ダニエルズ侯を囲んでいたゴブリンたちの一部が、ヘルメス侯たちにも迫り始めた。貴族たちは恐れ慄きながら、口々に助けを求める声を上げる。
そして、ゴブリンが貴族の一人に襲いかかろうとした時……。
「そこまでだ!」
恐怖の禍を穿つ澄んだ声が響いた。ヘルメス侯、ダニエルズ侯、そしてゴブリンを含むすべての者が声の方向を見る。そこには東方民族を率いたロルフの姿があった。
その後ろには、ダニエルズ侯の嫡男、ネス・ダニエルズの姿も。ダニエルズ侯は安堵して息子の名を呼んだ。

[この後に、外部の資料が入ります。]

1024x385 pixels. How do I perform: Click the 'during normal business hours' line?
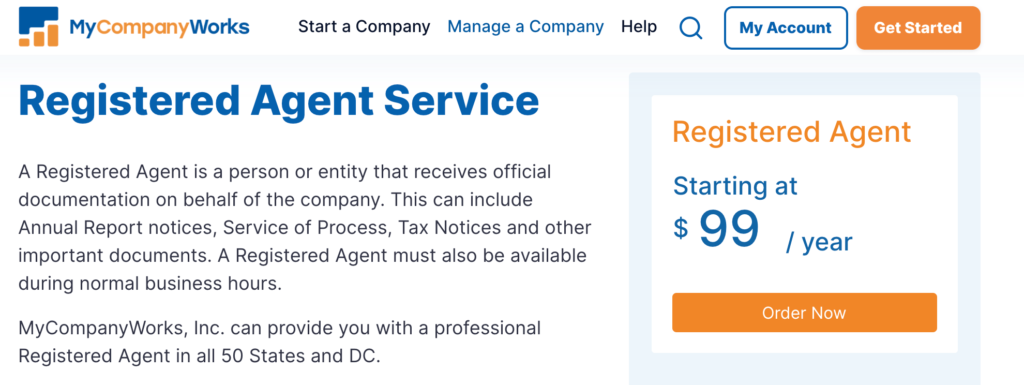click(150, 285)
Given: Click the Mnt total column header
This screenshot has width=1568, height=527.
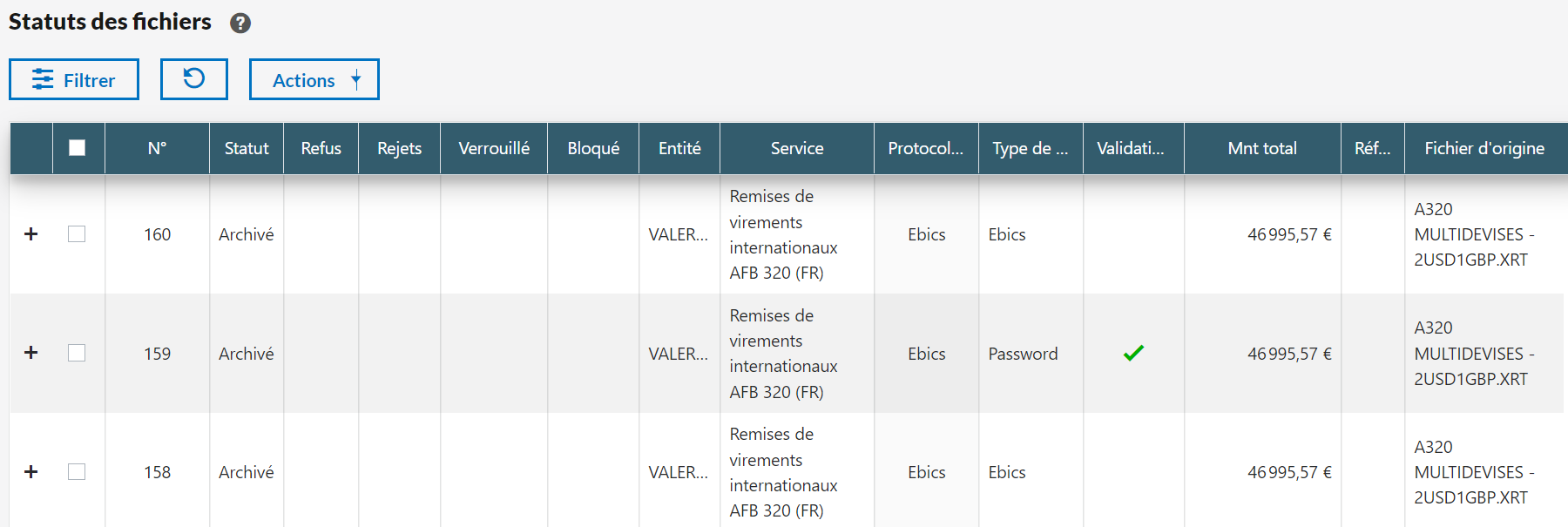Looking at the screenshot, I should pyautogui.click(x=1261, y=148).
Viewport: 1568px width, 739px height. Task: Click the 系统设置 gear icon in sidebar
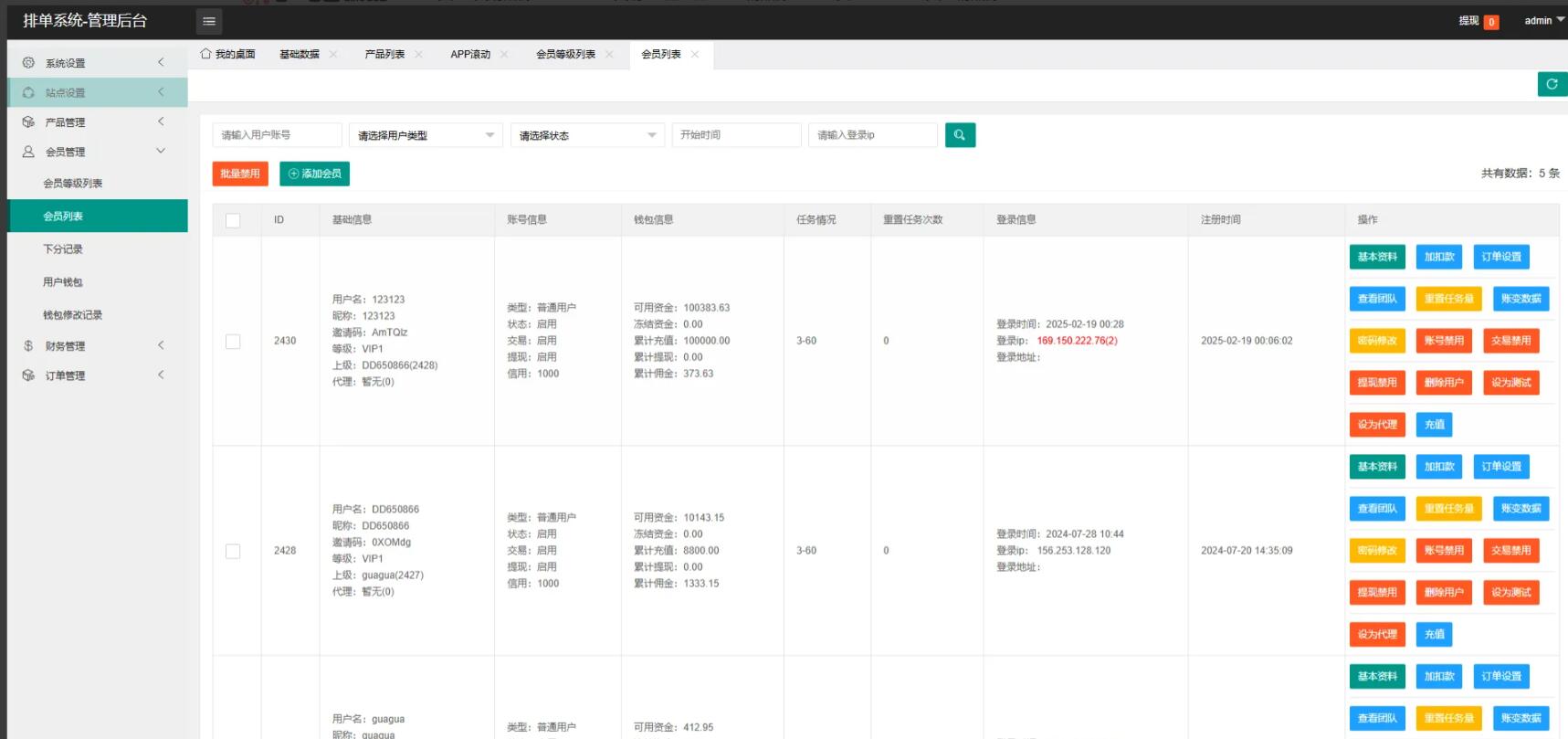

ロルフが空気を両断するように天高く掲げた手を振り下ろしゴブリンたちを指し示す。それを合図に新品の光り輝く刀剣を手にした東方民族たちがゴブリンたちに斬りかかった。
先ほどまでダニエルズ侯にまとわりつき、貴族たちに襲いかかろうとしていたゴブリンたちは、まったく刃を交えることなく、さらには鳴き声すらも上げずに散り散りになって屋敷の隅に消えていった。
ゴブリンが去ると、さっきまでの危機が嘘であったかのように中庭は静まり返った。小さな夏虫の鳴き声すら聞こえるほどだった。